Die Syrische Beobachtungsstelle für Menschenrechte berichtete, dass bei Angriffen auf den belagerten Ostteil Aleppos sowie westlich der Großstadt am Freitag zehn Zivilisten gestorben seien. Angriffe auf Gesundheitseinrichtungen haben sich zu einer Kriegstaktik in Syrien entwickelt, mit der gezielt die Zivilbevölkerung getroffen werden soll.

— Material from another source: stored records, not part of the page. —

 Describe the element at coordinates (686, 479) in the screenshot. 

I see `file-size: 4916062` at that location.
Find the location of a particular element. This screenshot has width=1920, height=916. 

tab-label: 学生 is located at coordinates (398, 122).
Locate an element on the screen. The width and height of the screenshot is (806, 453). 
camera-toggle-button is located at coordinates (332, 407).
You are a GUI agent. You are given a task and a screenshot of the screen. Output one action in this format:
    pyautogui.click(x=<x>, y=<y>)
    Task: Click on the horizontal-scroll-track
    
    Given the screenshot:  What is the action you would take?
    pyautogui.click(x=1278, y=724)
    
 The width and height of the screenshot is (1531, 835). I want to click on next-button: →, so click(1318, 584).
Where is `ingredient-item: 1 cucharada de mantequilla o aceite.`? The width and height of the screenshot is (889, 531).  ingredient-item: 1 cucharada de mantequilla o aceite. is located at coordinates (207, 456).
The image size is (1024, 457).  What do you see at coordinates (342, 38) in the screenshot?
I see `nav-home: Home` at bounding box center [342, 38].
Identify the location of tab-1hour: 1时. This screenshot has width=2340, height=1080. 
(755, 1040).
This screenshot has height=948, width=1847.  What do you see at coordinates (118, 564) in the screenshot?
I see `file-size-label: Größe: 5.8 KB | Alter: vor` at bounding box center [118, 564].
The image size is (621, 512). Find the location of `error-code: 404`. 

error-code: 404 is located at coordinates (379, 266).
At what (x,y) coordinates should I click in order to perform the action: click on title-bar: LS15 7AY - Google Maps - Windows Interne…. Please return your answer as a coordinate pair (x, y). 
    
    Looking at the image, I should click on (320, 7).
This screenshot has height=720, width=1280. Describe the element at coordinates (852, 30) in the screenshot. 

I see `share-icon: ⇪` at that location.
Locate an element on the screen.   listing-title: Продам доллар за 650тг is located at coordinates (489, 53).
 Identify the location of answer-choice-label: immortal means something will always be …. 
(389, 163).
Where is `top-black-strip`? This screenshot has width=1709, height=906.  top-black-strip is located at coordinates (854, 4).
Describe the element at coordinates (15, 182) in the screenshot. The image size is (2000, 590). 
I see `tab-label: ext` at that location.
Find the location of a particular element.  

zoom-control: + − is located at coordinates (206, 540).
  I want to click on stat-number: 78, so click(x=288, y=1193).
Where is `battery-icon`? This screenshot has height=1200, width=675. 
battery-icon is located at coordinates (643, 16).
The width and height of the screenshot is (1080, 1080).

Seit Dienstag haben die Angriffe auf den Osten Aleppos nach Wochen relativer Ruhe wieder mit voller Wucht eingesetzt. Mehr als 100 Menschen starben seitdem. Russland bestreitet, Angriffe auf Aleppo zu fliegen, in dem sich noch mindestens 250.000 Zivilisten befinden sollen. „Die russischen und syrischen Luftstreitkräfte sind in den Provinzen Idlib und Homs im Einsatz, um einem Rückzug des Islamischen Staates aus Mossul vorzubeugen“, sagte Außenminister Sergej Lawrow beim Gipfel der Pazifik-Anrainerstaaten im peruanischen Lima.

Oxfam und andere Hilfsorganisationen hatten vor einer humanitären Katastrophe in Aleppo gewarnt, sollten die eingeschlossenen Zivilisten nicht baldmöglichst mit den Nötigsten versorgt werden.